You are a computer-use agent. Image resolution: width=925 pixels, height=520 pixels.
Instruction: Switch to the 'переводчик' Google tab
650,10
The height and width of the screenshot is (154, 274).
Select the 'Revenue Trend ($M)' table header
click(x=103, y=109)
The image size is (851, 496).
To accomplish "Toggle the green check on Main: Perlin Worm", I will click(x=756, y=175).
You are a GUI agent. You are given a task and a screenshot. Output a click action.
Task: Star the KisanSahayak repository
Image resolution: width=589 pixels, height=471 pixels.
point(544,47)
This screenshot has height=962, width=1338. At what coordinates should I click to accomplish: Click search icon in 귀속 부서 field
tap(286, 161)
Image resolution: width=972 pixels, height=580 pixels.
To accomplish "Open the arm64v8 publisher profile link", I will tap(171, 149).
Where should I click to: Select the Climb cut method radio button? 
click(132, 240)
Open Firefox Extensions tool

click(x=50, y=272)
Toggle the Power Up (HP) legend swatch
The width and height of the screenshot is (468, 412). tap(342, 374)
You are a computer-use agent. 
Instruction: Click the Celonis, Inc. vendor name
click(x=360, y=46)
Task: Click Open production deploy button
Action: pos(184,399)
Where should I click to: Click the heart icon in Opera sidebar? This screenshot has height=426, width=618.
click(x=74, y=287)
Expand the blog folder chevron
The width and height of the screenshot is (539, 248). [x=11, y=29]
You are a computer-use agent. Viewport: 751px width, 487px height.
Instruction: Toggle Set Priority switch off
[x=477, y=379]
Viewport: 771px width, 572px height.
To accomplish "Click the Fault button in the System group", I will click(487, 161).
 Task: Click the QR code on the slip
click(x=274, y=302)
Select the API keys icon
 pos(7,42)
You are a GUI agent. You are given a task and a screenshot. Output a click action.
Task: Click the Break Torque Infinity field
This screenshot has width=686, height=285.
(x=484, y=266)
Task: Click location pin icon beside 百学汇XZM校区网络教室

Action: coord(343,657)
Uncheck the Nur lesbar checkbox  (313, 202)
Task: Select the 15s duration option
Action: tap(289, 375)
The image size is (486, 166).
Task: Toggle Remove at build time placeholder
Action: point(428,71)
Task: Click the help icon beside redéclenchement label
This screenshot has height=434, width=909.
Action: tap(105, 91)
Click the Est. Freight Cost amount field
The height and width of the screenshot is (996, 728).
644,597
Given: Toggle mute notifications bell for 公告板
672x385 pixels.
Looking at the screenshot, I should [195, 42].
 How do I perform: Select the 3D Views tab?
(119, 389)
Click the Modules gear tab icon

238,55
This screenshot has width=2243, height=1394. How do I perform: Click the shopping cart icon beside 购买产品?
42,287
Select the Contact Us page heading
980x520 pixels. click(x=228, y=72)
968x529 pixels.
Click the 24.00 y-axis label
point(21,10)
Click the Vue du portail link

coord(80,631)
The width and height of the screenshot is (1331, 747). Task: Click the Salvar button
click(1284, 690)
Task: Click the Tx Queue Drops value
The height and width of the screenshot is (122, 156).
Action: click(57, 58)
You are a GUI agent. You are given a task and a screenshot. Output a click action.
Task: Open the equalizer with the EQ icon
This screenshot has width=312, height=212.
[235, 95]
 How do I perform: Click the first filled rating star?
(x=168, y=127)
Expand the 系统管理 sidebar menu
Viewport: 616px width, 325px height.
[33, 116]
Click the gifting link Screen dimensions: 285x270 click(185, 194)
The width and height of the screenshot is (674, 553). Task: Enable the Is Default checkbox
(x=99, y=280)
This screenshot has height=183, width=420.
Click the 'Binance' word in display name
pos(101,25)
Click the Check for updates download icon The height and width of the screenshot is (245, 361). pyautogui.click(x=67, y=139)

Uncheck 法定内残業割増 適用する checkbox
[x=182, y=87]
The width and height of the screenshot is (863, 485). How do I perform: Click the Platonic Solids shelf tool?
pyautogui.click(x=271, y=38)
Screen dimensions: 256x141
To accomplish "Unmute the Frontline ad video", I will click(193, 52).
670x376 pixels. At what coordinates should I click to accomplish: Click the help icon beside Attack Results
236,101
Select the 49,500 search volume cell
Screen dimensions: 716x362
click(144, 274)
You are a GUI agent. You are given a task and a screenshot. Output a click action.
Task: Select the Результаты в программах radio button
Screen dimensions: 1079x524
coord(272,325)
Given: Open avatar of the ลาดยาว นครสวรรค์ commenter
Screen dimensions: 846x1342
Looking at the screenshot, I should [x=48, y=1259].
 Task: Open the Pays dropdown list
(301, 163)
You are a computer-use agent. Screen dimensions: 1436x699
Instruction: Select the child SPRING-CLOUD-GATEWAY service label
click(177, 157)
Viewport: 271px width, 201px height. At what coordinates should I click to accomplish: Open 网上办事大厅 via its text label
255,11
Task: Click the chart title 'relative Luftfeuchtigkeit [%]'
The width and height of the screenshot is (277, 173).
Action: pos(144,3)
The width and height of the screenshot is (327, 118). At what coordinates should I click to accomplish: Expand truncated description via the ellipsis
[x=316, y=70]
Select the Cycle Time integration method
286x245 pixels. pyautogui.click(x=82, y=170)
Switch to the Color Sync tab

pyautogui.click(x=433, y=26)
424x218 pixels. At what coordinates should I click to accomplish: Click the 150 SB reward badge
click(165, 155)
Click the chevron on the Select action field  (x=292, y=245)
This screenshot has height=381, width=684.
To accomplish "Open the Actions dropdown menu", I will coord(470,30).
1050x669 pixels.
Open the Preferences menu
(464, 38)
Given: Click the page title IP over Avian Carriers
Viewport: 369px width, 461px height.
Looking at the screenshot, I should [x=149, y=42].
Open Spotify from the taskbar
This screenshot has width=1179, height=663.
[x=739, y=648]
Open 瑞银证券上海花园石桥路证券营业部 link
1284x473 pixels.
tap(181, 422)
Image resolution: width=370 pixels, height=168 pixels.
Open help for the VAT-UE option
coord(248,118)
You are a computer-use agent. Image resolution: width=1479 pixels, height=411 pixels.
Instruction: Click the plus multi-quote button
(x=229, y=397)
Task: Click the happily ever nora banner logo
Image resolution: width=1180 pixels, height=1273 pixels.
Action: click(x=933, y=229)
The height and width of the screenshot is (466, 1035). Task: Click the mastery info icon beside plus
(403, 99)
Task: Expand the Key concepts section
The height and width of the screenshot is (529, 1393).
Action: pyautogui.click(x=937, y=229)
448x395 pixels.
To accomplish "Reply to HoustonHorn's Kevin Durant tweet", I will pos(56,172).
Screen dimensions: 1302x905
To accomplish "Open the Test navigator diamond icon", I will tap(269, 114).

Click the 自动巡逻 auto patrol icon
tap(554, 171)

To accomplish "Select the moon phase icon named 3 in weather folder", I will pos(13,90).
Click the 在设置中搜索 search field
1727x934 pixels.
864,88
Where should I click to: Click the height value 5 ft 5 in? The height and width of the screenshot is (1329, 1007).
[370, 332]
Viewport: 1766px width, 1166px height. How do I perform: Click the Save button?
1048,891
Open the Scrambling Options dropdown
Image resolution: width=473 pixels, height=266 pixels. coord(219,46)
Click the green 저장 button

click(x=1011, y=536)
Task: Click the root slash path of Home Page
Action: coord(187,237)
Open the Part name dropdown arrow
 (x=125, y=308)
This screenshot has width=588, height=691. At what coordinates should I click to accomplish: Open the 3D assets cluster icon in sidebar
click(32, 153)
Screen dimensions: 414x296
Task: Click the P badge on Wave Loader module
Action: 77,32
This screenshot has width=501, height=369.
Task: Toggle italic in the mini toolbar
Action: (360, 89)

-=-=-=-=-

• **What you will do**
Reproduce the entries above, from the line with "Given: Open avatar" to the line with "286x245 pixels. pyautogui.click(x=82, y=170)", both included, with no changes.

• **Exercise result**
Given: Open avatar of the ลาดยาว นครสวรรค์ commenter
Screen dimensions: 846x1342
Looking at the screenshot, I should [x=48, y=1259].
 Task: Open the Pays dropdown list
(301, 163)
You are a computer-use agent. Screen dimensions: 1436x699
Instruction: Select the child SPRING-CLOUD-GATEWAY service label
click(177, 157)
Viewport: 271px width, 201px height. At what coordinates should I click to accomplish: Open 网上办事大厅 via its text label
255,11
Task: Click the chart title 'relative Luftfeuchtigkeit [%]'
The width and height of the screenshot is (277, 173).
Action: pos(144,3)
The width and height of the screenshot is (327, 118). At what coordinates should I click to accomplish: Expand truncated description via the ellipsis
[x=316, y=70]
Select the Cycle Time integration method
286x245 pixels. pyautogui.click(x=82, y=170)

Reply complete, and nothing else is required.